- REQUIRED ACTION -
Without any pictures, retype exactly the lines that begin at the one holding "Screen dimensions: 815x1770" and end at the last line of the data below.

- SUPPLIED INFORMATION -

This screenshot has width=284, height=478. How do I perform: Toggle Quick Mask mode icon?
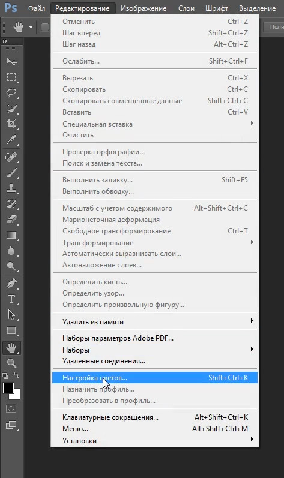tap(11, 409)
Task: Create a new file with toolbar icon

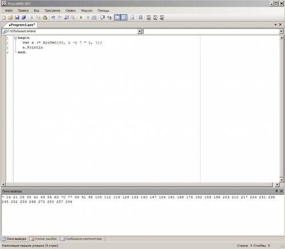Action: 4,18
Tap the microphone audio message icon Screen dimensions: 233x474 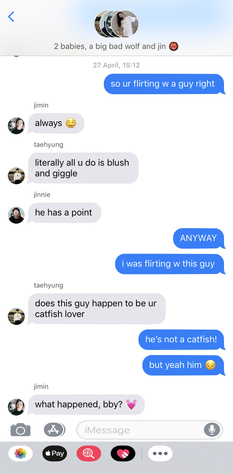(212, 430)
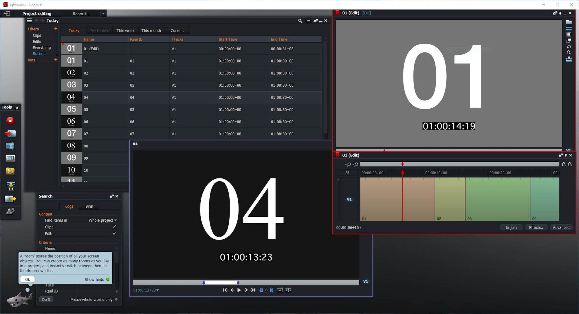Viewport: 579px width, 314px height.
Task: Click Ok button in room tooltip dialog
Action: tap(27, 279)
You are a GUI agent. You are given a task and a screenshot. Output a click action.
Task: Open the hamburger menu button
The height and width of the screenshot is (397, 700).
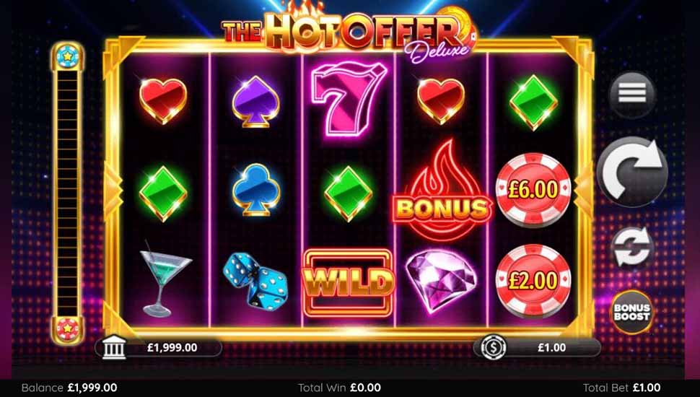coord(632,95)
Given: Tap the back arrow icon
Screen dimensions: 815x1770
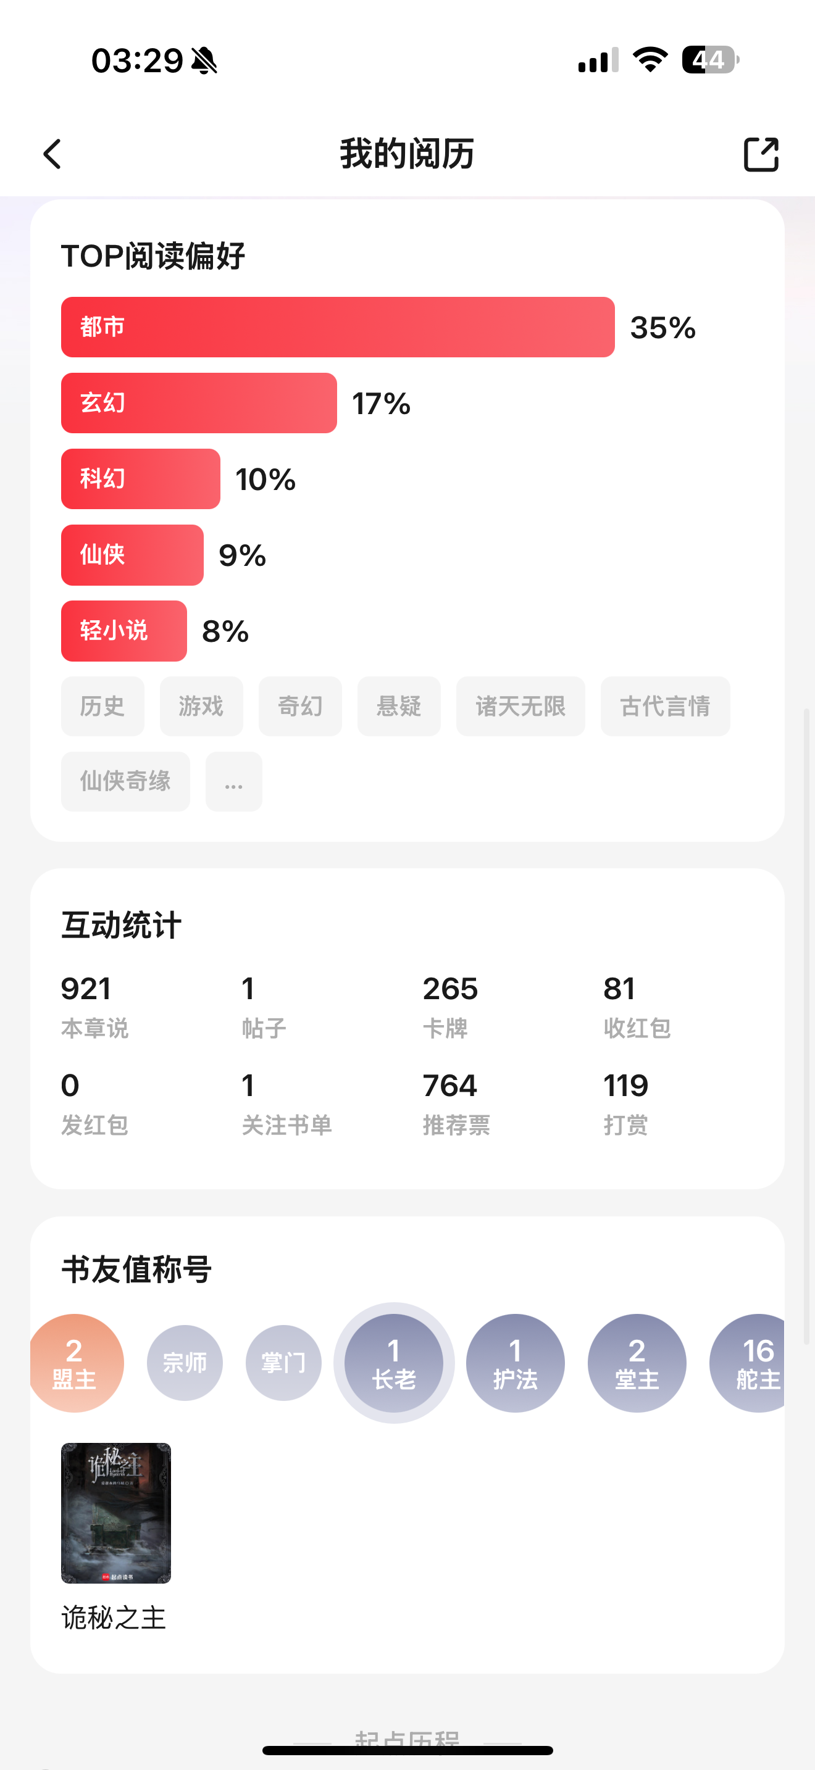Looking at the screenshot, I should tap(52, 154).
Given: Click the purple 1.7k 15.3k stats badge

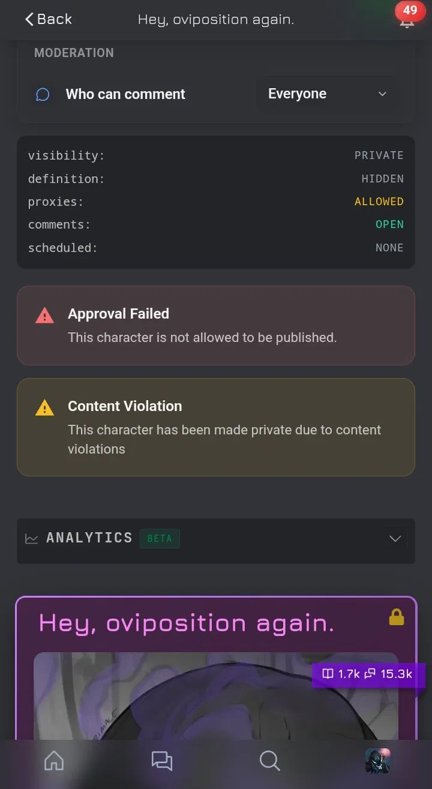Looking at the screenshot, I should pyautogui.click(x=368, y=674).
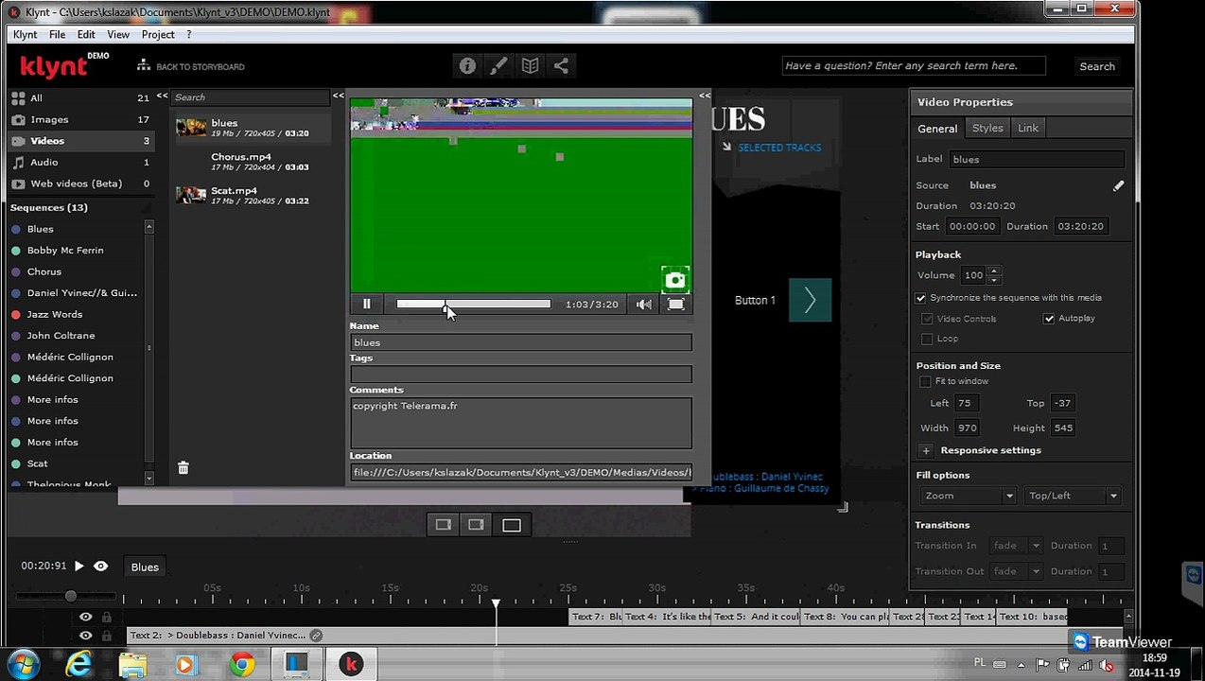This screenshot has height=681, width=1205.
Task: Seek on the video preview progress bar
Action: point(473,304)
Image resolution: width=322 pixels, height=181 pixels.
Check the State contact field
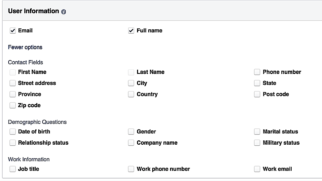point(257,83)
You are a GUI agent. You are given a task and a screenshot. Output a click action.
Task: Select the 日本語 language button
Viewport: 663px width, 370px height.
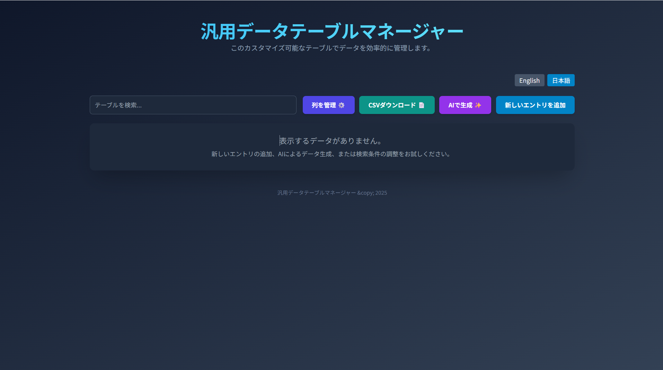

- THE ANSWER -
Screen dimensions: 815x1770
Looking at the screenshot, I should tap(52, 154).
Given: Click the purple 1.7k 15.3k stats badge

Looking at the screenshot, I should pyautogui.click(x=368, y=674).
This screenshot has height=681, width=1205.
Task: Seek on the video preview progress bar
Action: point(473,304)
Image resolution: width=322 pixels, height=181 pixels.
Check the State contact field
point(257,83)
You are a GUI agent. You are given a task and a screenshot. Output a click action.
Task: Select the 日本語 language button
Viewport: 663px width, 370px height.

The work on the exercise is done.